First Monday in October: What’s On the Agenda for the New SCOTUS Term, Including Ted Cruz
The Supreme Court’s new term begins every year on the first Monday of October. Despite Justice Brett Kavanaugh testing positive for COVID-19 last week, the remaining judges will convene as scheduled on Monday, October 5th. The justices face a full docket of hot-button issues such as abortion, gun rights, taxpayer funding of religious schools, the Boston Marathon bombing, and more, and their decisions will have a deep and lasting impact.
On Thursday, the high court added five new cases to its calendar for the term that begins next week, among them a challenge to federal election law brought by Republican Sen. Ted Cruz of Texas.
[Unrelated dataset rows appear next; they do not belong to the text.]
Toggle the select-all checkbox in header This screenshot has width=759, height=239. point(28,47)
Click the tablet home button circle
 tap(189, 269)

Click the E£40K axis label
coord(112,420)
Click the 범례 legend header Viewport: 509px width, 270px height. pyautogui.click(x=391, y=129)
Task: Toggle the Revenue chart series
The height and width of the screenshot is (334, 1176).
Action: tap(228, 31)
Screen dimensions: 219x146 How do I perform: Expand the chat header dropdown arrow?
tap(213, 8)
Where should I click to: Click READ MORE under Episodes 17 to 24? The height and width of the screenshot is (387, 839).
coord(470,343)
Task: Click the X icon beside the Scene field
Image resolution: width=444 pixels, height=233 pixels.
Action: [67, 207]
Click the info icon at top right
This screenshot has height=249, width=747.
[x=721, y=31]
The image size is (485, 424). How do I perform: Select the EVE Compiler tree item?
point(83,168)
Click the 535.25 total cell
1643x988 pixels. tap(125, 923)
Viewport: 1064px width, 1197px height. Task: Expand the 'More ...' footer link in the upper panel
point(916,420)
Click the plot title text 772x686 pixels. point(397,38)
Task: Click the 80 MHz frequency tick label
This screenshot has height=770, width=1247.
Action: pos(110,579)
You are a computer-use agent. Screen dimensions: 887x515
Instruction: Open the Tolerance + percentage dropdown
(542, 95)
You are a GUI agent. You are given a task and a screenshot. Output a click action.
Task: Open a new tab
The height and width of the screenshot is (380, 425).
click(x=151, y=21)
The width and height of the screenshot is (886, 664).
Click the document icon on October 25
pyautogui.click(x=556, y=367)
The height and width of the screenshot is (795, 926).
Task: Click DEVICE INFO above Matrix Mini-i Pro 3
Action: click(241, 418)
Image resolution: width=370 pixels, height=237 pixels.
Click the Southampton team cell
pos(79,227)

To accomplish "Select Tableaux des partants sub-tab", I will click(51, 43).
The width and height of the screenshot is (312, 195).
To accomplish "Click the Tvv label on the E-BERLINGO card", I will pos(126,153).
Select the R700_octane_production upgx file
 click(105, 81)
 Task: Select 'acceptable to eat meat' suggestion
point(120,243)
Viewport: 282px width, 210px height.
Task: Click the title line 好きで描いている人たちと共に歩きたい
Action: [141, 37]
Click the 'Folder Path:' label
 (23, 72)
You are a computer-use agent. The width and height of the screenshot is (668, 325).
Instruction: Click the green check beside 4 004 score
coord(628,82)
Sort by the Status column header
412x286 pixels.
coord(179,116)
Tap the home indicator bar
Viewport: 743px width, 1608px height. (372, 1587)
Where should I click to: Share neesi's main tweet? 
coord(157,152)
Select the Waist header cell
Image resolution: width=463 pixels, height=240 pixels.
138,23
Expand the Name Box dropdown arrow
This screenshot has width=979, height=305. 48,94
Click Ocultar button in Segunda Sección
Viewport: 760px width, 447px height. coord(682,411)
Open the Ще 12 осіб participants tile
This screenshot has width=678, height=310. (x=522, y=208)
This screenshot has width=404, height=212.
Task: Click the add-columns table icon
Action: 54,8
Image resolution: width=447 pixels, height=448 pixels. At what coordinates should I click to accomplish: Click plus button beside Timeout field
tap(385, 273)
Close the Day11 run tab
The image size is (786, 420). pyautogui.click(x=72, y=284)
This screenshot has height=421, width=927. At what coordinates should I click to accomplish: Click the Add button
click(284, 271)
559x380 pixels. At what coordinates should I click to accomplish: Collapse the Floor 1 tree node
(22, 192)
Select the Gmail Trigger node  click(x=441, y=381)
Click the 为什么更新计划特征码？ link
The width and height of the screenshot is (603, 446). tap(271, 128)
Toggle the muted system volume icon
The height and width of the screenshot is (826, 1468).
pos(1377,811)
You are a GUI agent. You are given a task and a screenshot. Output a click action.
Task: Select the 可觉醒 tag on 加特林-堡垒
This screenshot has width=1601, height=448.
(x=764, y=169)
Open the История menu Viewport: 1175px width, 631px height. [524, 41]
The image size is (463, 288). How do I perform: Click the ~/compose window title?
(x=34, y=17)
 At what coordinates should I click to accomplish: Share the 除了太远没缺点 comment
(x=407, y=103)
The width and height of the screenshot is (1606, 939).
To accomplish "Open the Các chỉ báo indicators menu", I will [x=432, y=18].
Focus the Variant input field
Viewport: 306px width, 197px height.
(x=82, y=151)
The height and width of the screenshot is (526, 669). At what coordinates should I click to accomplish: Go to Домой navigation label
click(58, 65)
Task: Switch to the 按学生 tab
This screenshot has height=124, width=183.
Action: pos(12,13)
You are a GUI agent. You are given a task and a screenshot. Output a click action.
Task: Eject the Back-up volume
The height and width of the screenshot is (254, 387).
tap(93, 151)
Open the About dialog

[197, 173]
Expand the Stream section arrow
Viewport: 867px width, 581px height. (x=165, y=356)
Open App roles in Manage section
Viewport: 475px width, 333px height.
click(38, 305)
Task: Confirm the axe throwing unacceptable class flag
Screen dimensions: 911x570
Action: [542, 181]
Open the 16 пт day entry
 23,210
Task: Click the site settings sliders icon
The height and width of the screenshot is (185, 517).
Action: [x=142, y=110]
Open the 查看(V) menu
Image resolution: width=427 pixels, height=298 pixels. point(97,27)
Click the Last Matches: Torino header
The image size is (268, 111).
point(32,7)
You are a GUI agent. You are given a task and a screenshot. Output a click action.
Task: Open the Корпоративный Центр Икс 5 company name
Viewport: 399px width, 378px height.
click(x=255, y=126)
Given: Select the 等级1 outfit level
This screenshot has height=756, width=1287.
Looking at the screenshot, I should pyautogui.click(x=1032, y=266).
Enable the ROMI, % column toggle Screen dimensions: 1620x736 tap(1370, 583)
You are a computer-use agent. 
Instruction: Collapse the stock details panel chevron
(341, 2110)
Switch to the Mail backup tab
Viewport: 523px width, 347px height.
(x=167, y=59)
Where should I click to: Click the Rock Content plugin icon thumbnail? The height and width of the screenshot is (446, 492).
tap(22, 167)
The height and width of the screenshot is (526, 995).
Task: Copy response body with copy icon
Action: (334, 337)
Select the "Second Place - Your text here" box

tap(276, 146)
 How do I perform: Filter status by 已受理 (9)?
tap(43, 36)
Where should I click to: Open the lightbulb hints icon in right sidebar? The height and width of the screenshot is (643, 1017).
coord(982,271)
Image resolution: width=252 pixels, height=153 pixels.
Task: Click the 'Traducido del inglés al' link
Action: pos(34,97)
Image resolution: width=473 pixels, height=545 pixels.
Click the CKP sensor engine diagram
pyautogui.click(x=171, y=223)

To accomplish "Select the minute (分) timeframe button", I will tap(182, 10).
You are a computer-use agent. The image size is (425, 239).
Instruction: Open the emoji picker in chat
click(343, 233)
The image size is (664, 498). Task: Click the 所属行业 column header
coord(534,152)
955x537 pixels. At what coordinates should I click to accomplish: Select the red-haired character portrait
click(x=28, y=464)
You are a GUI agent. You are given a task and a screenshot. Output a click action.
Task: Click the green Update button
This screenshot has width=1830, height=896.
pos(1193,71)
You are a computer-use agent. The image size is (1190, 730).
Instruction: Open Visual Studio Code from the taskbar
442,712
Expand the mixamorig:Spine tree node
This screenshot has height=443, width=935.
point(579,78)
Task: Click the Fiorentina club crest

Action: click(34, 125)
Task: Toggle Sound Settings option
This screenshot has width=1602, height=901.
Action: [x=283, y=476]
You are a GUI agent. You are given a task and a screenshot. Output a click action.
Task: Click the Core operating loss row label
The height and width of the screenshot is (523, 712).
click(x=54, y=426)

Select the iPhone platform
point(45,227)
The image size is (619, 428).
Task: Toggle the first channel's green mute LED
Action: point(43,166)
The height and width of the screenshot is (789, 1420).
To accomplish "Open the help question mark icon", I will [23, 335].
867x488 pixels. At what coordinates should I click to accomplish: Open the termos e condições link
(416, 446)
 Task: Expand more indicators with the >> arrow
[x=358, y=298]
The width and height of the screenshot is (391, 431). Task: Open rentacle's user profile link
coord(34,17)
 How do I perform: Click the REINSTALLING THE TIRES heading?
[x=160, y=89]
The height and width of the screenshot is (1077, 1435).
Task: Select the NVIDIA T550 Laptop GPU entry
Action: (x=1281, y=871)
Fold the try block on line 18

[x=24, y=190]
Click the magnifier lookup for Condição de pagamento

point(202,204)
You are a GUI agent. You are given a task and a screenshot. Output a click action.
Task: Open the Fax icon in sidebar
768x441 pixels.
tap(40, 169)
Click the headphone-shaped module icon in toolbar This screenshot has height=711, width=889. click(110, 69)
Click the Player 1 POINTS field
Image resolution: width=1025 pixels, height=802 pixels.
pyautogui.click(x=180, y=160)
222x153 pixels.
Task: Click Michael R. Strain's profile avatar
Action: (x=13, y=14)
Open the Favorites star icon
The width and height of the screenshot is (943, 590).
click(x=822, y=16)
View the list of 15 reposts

Cruz, a former Supreme Court clerk, loaned his campaign $260,000 during his successful 2018 bid for reelection when he defeated Beto O’Rourke. Cruz was ultimately repaid all but $10,000. The express purpose of the loan was to challenge the law. Cruz’s challenge involves rules about repaying a candidate for federal office who loans his or her campaign money. Under the law, a campaign can repay the candidate up to $250,000 with money collected after the election. Cruz argues that the current rules deter candidates from loaning money to their campaigns in violation of the Constitution. A three-judge panel unanimously sided with Cruz, and the Biden administration asked the court to take the case.
US Supreme Court adds 5 cases to term docket including FEC v. Ted Cruz—a case on if campaign finance law caps limiting repayment of candidates' loans to campaigns restrict 1A political speech rights.
(SCOTUS postponing jurisdiction means parties argue standing at oral arguments) pic.twitter.com/ARAeBoa2Y4
— Anna Massoglia (@annalecta) September 30, 2021
Among the other cases, the court also agreed to hear an appeal from the heirs of a German Jewish woman and a San Diego Jewish organization in their quest to recover a valuable painting by Camille Pissarro that was initially taken by the Nazis and now hangs in an art museum in Madrid. In another case, the justices will review a Christian organization’s plea to have its flag displayed on a flag pole at Boston’s City Hall. Live audio of the arguments will continue to be available to the public through at least December, the court has said, though one change is that members of the public will be able to go directly to the court’s website to hear it instead of needing to find it through media outlets.
SCOTUS currently has lowest approval rating ever.
I wonder why⁉️ pic.twitter.com/V8kHeBsUUB
— Christopher 🇺🇸 Proud Dem (@cwebbonline) October 2, 2021
On Friday, the court held a ceremonial swearing-in for Justice Amy Coney Barrett, who was confirmed in October 2000 following the death of Justice Ruth Bader Ginsburg. The ceremony was delayed because of the pandemic.